### Your task
Rewrite the material below, replacing "liveries-e330" with "liveries-a320" and leaving everything else unchanged.

### Exercise material
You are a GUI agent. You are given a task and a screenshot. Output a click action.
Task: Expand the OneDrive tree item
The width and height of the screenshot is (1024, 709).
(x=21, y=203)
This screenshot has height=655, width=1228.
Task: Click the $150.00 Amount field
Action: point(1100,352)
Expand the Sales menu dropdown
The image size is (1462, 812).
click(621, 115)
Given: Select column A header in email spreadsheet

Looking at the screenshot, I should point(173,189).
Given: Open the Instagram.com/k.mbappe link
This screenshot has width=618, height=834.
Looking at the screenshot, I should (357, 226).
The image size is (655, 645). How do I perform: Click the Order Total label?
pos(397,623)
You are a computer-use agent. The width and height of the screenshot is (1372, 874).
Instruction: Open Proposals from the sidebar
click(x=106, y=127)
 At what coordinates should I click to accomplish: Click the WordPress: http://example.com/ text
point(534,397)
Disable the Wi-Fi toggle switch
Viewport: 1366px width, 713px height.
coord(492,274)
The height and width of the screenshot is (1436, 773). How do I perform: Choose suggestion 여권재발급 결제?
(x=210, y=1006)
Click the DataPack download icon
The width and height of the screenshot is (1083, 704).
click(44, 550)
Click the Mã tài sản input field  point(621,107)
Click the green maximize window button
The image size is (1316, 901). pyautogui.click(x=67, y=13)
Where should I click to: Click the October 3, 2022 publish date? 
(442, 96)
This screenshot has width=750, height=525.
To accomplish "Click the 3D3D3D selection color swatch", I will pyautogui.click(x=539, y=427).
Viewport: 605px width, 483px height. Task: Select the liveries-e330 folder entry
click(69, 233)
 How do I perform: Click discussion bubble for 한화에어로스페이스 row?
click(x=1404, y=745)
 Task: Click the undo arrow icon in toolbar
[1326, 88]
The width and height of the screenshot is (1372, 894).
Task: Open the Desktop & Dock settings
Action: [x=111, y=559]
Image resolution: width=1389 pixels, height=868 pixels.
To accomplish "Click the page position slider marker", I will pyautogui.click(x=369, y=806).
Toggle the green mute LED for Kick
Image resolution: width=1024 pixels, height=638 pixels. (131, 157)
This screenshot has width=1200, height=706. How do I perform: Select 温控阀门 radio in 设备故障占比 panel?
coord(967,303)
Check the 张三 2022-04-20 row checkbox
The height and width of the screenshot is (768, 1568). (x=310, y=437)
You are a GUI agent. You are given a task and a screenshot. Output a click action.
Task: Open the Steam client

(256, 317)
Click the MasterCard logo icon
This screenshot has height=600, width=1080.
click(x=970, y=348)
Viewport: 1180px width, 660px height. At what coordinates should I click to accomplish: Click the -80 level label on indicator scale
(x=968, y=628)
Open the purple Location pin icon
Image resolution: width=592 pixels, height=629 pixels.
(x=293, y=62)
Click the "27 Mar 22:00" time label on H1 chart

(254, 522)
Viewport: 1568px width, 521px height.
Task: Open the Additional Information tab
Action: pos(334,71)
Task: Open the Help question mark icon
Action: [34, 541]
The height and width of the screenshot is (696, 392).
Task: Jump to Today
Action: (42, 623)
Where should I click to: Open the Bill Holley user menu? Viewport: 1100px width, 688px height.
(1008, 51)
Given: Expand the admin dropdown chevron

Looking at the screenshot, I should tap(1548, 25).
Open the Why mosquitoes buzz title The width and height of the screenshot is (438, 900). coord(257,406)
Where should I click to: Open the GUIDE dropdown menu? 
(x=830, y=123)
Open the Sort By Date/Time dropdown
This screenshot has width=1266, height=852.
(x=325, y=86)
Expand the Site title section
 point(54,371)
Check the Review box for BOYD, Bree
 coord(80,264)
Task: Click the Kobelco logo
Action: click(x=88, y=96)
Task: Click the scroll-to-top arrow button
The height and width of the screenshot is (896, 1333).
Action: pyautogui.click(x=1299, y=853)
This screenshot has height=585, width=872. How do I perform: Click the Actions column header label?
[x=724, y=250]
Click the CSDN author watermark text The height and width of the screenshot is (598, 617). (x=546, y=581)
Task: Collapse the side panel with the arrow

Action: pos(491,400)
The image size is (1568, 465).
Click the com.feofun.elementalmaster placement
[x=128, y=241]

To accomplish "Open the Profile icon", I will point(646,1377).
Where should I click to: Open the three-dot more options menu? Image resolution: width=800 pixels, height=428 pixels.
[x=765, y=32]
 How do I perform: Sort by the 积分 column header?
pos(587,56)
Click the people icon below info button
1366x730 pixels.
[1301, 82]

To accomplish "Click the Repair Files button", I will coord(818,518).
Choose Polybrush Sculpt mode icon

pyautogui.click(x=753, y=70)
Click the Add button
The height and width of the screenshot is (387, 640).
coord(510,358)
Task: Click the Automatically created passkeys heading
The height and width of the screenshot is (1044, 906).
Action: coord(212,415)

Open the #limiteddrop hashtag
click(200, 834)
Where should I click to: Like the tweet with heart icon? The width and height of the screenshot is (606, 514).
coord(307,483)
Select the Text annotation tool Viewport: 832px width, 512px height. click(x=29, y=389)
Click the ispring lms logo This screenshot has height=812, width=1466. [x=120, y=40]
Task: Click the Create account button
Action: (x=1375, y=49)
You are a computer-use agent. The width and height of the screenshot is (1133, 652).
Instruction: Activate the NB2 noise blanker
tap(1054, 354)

### Output for this exercise
You are a GUI agent. You are given a task and a screenshot. Output a click action.
Task: Expand the OneDrive tree item
The width and height of the screenshot is (1024, 709).
(x=21, y=203)
This screenshot has height=655, width=1228.
Task: Click the $150.00 Amount field
Action: point(1100,352)
Expand the Sales menu dropdown
The image size is (1462, 812).
click(621, 115)
Given: Select column A header in email spreadsheet

Looking at the screenshot, I should point(173,189).
Given: Open the Instagram.com/k.mbappe link
This screenshot has width=618, height=834.
Looking at the screenshot, I should (357, 226).
The image size is (655, 645). How do I perform: Click the Order Total label?
pos(397,623)
You are a computer-use agent. The width and height of the screenshot is (1372, 874).
Instruction: Open Proposals from the sidebar
click(x=106, y=127)
 At what coordinates should I click to accomplish: Click the WordPress: http://example.com/ text
point(534,397)
Disable the Wi-Fi toggle switch
Viewport: 1366px width, 713px height.
coord(492,274)
The height and width of the screenshot is (1436, 773). How do I perform: Choose suggestion 여권재발급 결제?
(x=210, y=1006)
Click the DataPack download icon
The width and height of the screenshot is (1083, 704).
click(44, 550)
Click the Mã tài sản input field  point(621,107)
Click the green maximize window button
The image size is (1316, 901). pyautogui.click(x=67, y=13)
Where should I click to: Click the October 3, 2022 publish date? 
(442, 96)
This screenshot has width=750, height=525.
To accomplish "Click the 3D3D3D selection color swatch", I will pyautogui.click(x=539, y=427).
Viewport: 605px width, 483px height. Task: Select the liveries-a320 folder entry
click(69, 233)
 How do I perform: Click discussion bubble for 한화에어로스페이스 row?
click(x=1404, y=745)
 Task: Click the undo arrow icon in toolbar
[1326, 88]
The width and height of the screenshot is (1372, 894).
Task: Open the Desktop & Dock settings
Action: [x=111, y=559]
Image resolution: width=1389 pixels, height=868 pixels.
To accomplish "Click the page position slider marker", I will pyautogui.click(x=369, y=806).
Toggle the green mute LED for Kick
Image resolution: width=1024 pixels, height=638 pixels. (131, 157)
This screenshot has width=1200, height=706. How do I perform: Select 温控阀门 radio in 设备故障占比 panel?
coord(967,303)
Check the 张三 2022-04-20 row checkbox
The height and width of the screenshot is (768, 1568). (x=310, y=437)
You are a GUI agent. You are given a task and a screenshot. Output a click action.
Task: Open the Steam client

(256, 317)
Click the MasterCard logo icon
This screenshot has height=600, width=1080.
click(x=970, y=348)
Viewport: 1180px width, 660px height. At what coordinates should I click to accomplish: Click the -80 level label on indicator scale
(x=968, y=628)
Open the purple Location pin icon
Image resolution: width=592 pixels, height=629 pixels.
(x=293, y=62)
Click the "27 Mar 22:00" time label on H1 chart

(254, 522)
Viewport: 1568px width, 521px height.
Task: Open the Additional Information tab
Action: pos(334,71)
Task: Open the Help question mark icon
Action: [34, 541]
The height and width of the screenshot is (696, 392).
Task: Jump to Today
Action: (42, 623)
Where should I click to: Open the Bill Holley user menu? Viewport: 1100px width, 688px height.
(1008, 51)
Given: Expand the admin dropdown chevron

Looking at the screenshot, I should tap(1548, 25).
Open the Why mosquitoes buzz title The width and height of the screenshot is (438, 900). coord(257,406)
Where should I click to: Open the GUIDE dropdown menu? 
(x=830, y=123)
Open the Sort By Date/Time dropdown
This screenshot has width=1266, height=852.
(x=325, y=86)
Expand the Site title section
 point(54,371)
Check the Review box for BOYD, Bree
 coord(80,264)
Task: Click the Kobelco logo
Action: click(x=88, y=96)
Task: Click the scroll-to-top arrow button
The height and width of the screenshot is (896, 1333).
Action: pyautogui.click(x=1299, y=853)
This screenshot has height=585, width=872. How do I perform: Click the Actions column header label?
[x=724, y=250]
Click the CSDN author watermark text The height and width of the screenshot is (598, 617). (x=546, y=581)
Task: Collapse the side panel with the arrow

Action: pos(491,400)
The image size is (1568, 465).
Click the com.feofun.elementalmaster placement
[x=128, y=241]

To accomplish "Open the Profile icon", I will point(646,1377).
Where should I click to: Open the three-dot more options menu? Image resolution: width=800 pixels, height=428 pixels.
[x=765, y=32]
 How do I perform: Sort by the 积分 column header?
pos(587,56)
Click the people icon below info button
1366x730 pixels.
[1301, 82]

To accomplish "Click the Repair Files button", I will coord(818,518).
Choose Polybrush Sculpt mode icon

pyautogui.click(x=753, y=70)
Click the Add button
The height and width of the screenshot is (387, 640).
coord(510,358)
Task: Click the Automatically created passkeys heading
The height and width of the screenshot is (1044, 906).
Action: coord(212,415)

Open the #limiteddrop hashtag
click(200, 834)
Where should I click to: Like the tweet with heart icon? The width and height of the screenshot is (606, 514).
coord(307,483)
Select the Text annotation tool Viewport: 832px width, 512px height. click(x=29, y=389)
Click the ispring lms logo This screenshot has height=812, width=1466. [x=120, y=40]
Task: Click the Create account button
Action: (x=1375, y=49)
You are a computer-use agent. The width and height of the screenshot is (1133, 652).
Instruction: Activate the NB2 noise blanker
tap(1054, 354)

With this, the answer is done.